Transmission of Severe Acute Respiratory Syndrome Coronavirus 2 during Border Quarantine and Air Travel, New Zealand (Aotearoa)

Nick Eichler, Craig Thornley, Tara Swadi, Tom Devine, Caroline McElnay, Jillian Sherwood, Cheryl Brunton, Felicity Williamson, Josh Freeman, Sarah Berger, Xiaoyun Ren, Matt Storey, Joep de Ligt, and Jemma L. GeogheganComments to Author 
Author affiliations: Auckland District Health Board, Auckland, New Zealand (N. Eichler, F. Williamson); Hutt Valley District Health Board, Lower Hutt, New Zealand (C. Thornley); New Zealand Ministry of Health, Wellington, New Zealand (T. Swadi, T. Devine, C. McElnay); Institute of Environmental Science and Research, Porirua, New Zealand (J. Sherwood, X. Ren, M. Storey, J. de Ligt, J.L. Geoghegan); Canterbury District Health Board, Christchurch, New Zealand (C. Brunton, J. Freeman, S. Berger); University of Otago, Dunedin, New Zealand (J.L. Geoghegan)

Cite This Article


The strategy in New Zealand (Aotearoa) to eliminate coronavirus disease requires that international arrivals undergo managed isolation and quarantine and mandatory testing for severe acute respiratory syndrome coronavirus 2. Combining genomic and epidemiologic data, we investigated the origin of an acute case of coronavirus disease identified in the community after the patient had spent 14 days in managed isolation and quarantine and had 2 negative test results. By combining genomic sequence analysis and epidemiologic investigations, we identified a multibranched chain of transmission of this virus, including on international and domestic flights, as well as a probable case of aerosol transmission without direct person-to-person contact. These findings show the power of integrating genomic and epidemiologic data to inform outbreak investigations.

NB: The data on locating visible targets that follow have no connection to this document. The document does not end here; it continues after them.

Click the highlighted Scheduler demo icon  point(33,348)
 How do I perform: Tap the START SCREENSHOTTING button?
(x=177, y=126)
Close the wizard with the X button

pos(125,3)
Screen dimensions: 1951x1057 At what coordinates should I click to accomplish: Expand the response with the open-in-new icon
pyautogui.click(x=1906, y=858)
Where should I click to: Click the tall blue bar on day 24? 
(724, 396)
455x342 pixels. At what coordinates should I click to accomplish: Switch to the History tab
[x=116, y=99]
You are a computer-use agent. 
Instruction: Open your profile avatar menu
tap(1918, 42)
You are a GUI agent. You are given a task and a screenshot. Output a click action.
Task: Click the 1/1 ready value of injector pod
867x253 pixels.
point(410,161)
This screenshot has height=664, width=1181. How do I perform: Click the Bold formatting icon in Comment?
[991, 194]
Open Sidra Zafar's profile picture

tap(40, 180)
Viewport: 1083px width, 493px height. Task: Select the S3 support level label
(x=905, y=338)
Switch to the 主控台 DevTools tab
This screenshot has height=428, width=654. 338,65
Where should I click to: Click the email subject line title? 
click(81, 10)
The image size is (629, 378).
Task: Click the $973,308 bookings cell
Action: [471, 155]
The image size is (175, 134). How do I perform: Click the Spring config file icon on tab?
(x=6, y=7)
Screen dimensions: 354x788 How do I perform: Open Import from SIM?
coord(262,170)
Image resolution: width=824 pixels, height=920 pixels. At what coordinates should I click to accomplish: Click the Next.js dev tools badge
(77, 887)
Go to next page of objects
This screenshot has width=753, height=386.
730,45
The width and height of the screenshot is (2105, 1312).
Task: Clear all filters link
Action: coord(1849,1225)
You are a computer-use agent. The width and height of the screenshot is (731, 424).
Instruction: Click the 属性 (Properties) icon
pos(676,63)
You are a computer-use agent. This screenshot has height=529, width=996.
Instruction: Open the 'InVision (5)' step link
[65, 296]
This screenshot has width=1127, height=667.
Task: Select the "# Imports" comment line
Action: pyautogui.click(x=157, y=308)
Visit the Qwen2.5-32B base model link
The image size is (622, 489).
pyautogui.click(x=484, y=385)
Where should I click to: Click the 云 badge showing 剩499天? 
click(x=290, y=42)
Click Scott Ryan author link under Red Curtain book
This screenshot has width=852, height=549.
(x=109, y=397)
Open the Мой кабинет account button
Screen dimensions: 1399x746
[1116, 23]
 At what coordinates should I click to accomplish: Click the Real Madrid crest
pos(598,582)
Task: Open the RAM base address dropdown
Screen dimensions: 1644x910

New Zealand (Aotearoa in Māori) has a goal of eliminating coronavirus disease (COVID-19), which has resulted in a low incidence of this disease in this country (13). Managed isolation and quarantine (MIQ) is the mainstay of postborder controls to minimize importation risk. With few exceptions, international arrivals to New Zealand undergo a mandatory 14-day period of MIQ in designated facilities before entering the community. MIQ facilities are repurposed commercial hotels used exclusively for isolation and quarantine of returnees.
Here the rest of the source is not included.